▶ O que fazer
1. Responda com base no texto sobre cartografia:
(a) Em que século o conhecimento da cartografia floresceu na Europa?
(b) Quantos municípios brasileiros foram obrigados a elaborar seu mapa municipal?
(c) Para qual recenseamento se queria produzir uma base territorial de referência?
2. Reúna todas as linhas que contêm a palavra "accomplish", levando em conta maiúsculas e minúsculas.

▶ Trecho da fonte
☆ ☆ ☆

IBGE: do papel aos Kilobytes

A Cartografia, palavra de origem portuguesa, contempla e materializa ciência, tecnologia e arte na representação do espaço geográfico, sendo o insumo básico para qualquer fase de desenvolvimento sócio- econômico de um país.

Historicamente, se constata que intensidade das atividades cartográficas encontra-se correlacionada às fases de crescimento das atividades econômicas de um país ou região, observando-se, em contrapartida, que fases de estagnação econômica determinam quase que uma paralisação da produção cartográfica. Por exemplo, a ciência cartográfica – estudada pelos gregos dois séculos antes de Cristo – ficou estagnada na Idade Média, época em que as ciências foram, em muitos casos, consideradas como bruxarias. Porém, o conhecimento da cartografia, guardado pelos árabes, floresceu na Europa no Século XV, tornando-se um dos requisitos primordiais para a navegação e expansão das fronteiras econômicas da Europa em direção ao Novo Mundo.

Em termos de Brasil, a expansão da fronteira econômica do litoral em direção ao interior do Brasil, na primeira fase do governo Vargas – a chamada “Marcha para o Oeste” – foi em grande parte alavancada pelo projeto de identificação das fronteiras internacionais implementado pelo Marechal Cândido Rondon e pela obrigação, determinada em decreto presidencial, que cada um dos 1540 municípios brasileiros elaborasse seu mapa municipal, sob pena de ter sua área anexada ao município vizinho se tal tarefa não fosse cumprida. Esta obrigação foi motivada pela necessidade de se produzir uma base territorial de referência para o Recenseamento de 1940. Os dados referentes a todos os municípios, juntamente com os mapas e as informações estatísticas, municiaram o Governo na composição de seus planos de ocupação e expansão econômica na direção do interior do Brasil.

☆ ☆ ☆

▶ Dados apresentados
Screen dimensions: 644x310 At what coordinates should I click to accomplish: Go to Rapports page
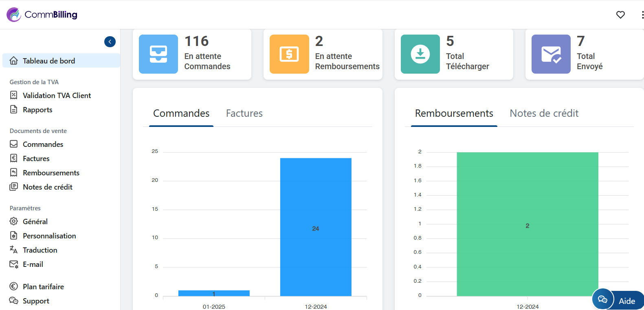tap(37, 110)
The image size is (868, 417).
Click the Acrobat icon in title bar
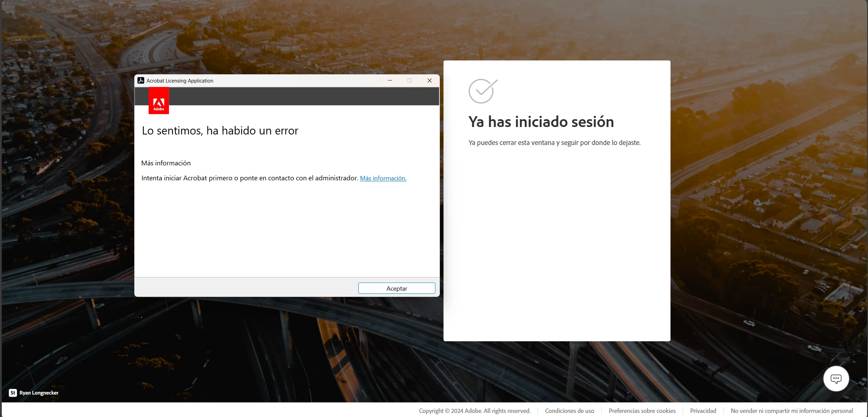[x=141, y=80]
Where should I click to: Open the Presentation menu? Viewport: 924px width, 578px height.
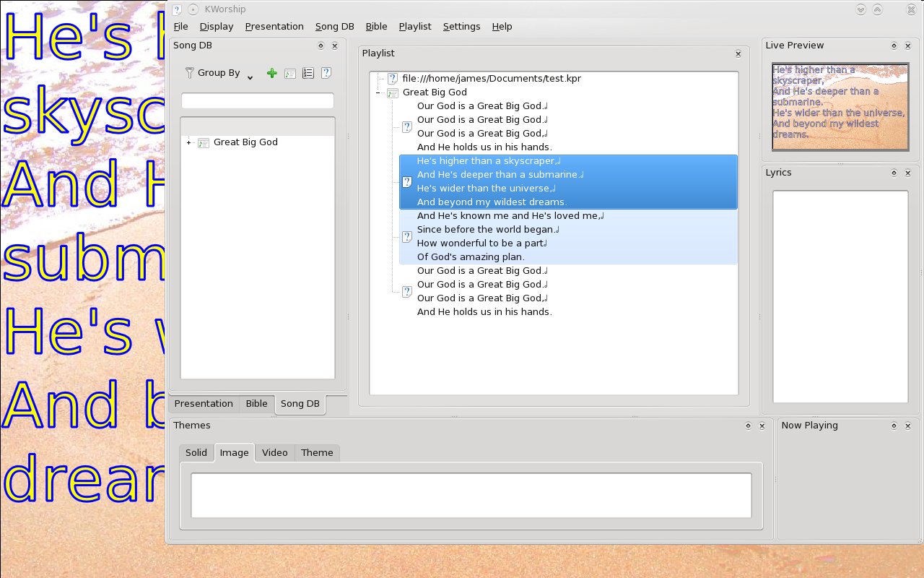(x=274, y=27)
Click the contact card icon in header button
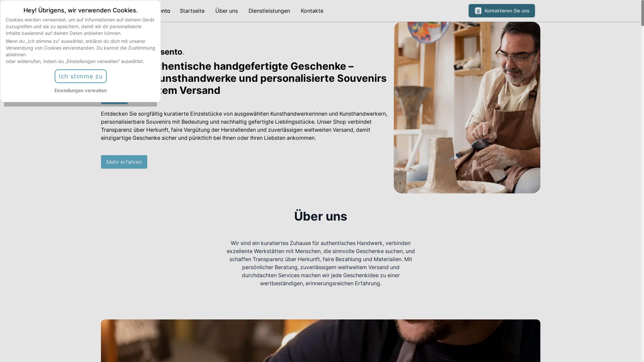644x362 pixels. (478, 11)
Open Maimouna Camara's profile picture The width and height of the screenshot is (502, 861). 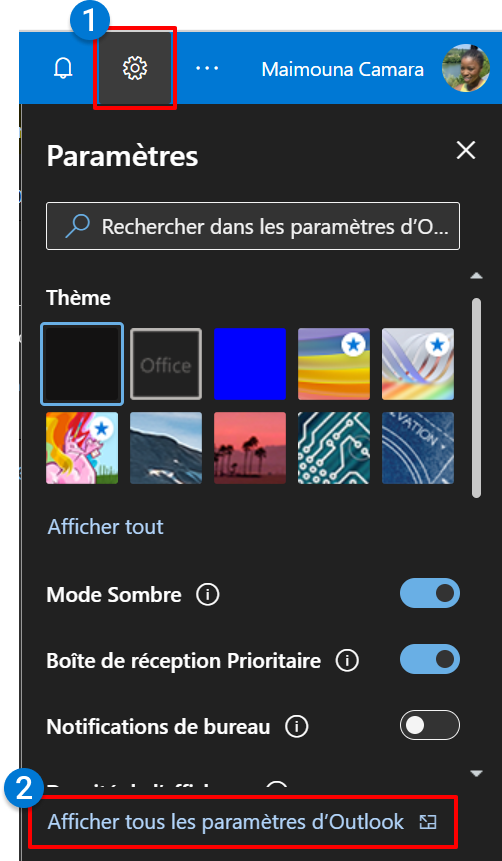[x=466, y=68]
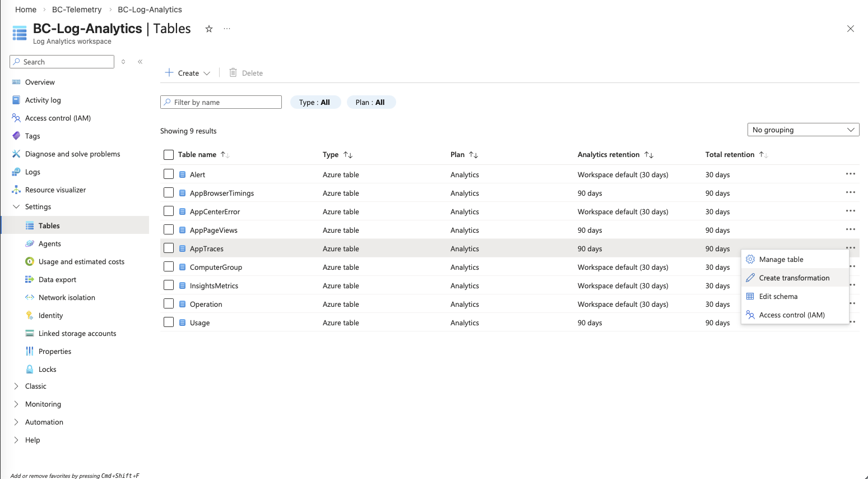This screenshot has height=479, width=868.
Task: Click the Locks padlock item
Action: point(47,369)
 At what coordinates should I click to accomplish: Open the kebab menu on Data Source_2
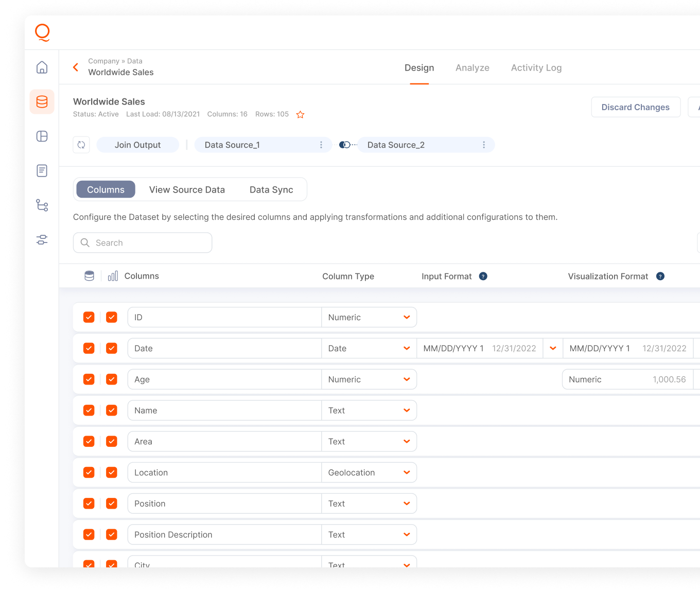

☆ ☆ ☆

▶ Respostas
1.
(a) No Século XV.
(b) 1540 municípios.
(c) O Recenseamento de 1940.

2.
Screen dimensions: 644x310 At what coordinates should I click to accomplish: Go to Rapports page
 At what coordinates should I click to accomplish: Open the kebab menu on Data Source_2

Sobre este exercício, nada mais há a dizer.